* [Trecho citado]
Nessa situação, as conquistas arrancadas após a Segunda Guerra Mundial, com o Exército Vermelho vencendo o nazismo, o medo do comunismo na Europa, no Japão, na Coreia, no Vietnã, enfim, o imperialismo era obrigado a fazer concessões pra tentar impedir que a expropriação dos meios de produção prosseguisse. Obviamente que eles não confiavam no Stalin a ponto de dizer “esse cara está com a gente”, apesar de toda a política de cooperação de Stalin que desenvolvia a política de “coexistência pacífica” com o imperialismo.

E aí vai se desenvolvendo cada vez mais a contradição entre o crescimento do capital constante e a equação com o capital variável, que é de onde sai o lucro. Ou seja, a expressão do roubo da mais-valia, que se transforma em lucro dessa forma. Aliás, é por isso que o dia em que as máquinas controlarem todo o planeta e fizerem tudo, acabou o capitalismo, porque não vai ter ninguém pra comprar o que as máquinas produzirem, e se as máquinas resolvem produzir tudo pra distribuir, não se chamará mais capitalismo, então isso é uma hipótese utópica e catastrófica, utópica ou distópica. A própria burguesia teria que lutar contra isso cruelmente. É, portanto, uma besteira.

* [Descrição da tarefa] Reproduza sem alterações a parte do trecho citado acima que começa em "Nessa situação, as" e termina em "com o imperialismo.".

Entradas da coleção
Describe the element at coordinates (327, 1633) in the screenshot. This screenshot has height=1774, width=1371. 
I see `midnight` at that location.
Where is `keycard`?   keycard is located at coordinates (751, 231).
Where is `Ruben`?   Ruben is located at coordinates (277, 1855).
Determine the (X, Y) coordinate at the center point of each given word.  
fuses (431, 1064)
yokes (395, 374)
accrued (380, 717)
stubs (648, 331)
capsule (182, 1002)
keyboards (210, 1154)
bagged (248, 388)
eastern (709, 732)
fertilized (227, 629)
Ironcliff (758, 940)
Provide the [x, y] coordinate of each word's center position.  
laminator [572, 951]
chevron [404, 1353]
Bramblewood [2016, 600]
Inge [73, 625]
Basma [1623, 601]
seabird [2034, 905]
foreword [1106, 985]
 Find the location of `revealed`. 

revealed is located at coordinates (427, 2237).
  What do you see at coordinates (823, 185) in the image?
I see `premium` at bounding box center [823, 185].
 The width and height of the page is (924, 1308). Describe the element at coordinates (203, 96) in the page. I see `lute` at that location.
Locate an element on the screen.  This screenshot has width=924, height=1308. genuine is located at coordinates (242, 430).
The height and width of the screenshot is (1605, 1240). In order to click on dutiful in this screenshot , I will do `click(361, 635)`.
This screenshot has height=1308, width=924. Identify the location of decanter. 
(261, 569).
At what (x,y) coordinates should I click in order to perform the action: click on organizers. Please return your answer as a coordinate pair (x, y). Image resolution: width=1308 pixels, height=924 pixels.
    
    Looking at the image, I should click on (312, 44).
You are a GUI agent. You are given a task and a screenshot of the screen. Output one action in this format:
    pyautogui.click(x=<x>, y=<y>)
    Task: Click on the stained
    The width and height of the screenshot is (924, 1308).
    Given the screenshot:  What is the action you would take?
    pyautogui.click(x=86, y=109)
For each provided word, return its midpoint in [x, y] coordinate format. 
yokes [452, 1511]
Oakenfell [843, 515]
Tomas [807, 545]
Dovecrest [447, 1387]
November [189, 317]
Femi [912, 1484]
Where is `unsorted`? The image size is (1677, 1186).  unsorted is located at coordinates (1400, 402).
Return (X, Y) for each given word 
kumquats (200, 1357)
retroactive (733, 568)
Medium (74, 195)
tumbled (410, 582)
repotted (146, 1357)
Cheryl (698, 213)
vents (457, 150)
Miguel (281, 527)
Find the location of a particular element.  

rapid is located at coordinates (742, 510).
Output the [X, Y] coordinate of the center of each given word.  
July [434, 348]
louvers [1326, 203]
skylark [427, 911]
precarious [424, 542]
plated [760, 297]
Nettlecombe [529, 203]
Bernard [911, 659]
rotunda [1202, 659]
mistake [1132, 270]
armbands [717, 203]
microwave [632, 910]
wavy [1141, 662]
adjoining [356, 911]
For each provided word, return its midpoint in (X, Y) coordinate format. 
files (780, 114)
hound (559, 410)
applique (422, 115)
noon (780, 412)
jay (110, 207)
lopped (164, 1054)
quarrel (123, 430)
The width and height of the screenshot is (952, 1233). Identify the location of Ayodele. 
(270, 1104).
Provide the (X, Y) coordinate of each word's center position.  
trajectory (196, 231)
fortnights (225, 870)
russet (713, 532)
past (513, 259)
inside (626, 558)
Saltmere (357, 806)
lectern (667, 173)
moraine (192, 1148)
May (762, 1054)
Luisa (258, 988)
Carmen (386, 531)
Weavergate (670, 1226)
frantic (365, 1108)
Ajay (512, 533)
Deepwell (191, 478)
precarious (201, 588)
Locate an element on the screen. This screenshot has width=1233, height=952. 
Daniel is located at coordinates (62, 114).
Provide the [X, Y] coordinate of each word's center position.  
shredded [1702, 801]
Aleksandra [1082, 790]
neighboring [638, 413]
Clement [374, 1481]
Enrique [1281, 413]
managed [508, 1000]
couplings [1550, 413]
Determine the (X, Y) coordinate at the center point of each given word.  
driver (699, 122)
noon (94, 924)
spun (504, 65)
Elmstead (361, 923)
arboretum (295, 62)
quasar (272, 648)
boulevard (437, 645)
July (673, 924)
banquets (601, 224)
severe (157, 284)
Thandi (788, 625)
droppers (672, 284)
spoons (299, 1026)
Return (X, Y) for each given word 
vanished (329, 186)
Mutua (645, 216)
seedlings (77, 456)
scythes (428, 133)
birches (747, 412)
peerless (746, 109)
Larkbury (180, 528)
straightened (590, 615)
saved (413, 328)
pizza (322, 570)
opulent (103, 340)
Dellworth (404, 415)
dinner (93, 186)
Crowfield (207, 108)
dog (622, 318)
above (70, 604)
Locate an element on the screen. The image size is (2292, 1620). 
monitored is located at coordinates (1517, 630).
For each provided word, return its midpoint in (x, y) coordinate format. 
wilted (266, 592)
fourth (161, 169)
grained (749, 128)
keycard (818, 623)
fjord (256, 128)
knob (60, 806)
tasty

* [Resposta abaixo]
Nessa situação, as conquistas arrancadas após a Segunda Guerra Mundial, com o Exército Vermelho vencendo o nazismo, o medo do comunismo na Europa, no Japão, na Coreia, no Vietnã, enfim, o imperialismo era obrigado a fazer concessões pra tentar impedir que a expropriação dos meios de produção prosseguisse. Obviamente que eles não confiavam no Stalin a ponto de dizer “esse cara está com a gente”, apesar de toda a política de cooperação de Stalin que desenvolvia a política de “coexistência pacífica” com o imperialismo.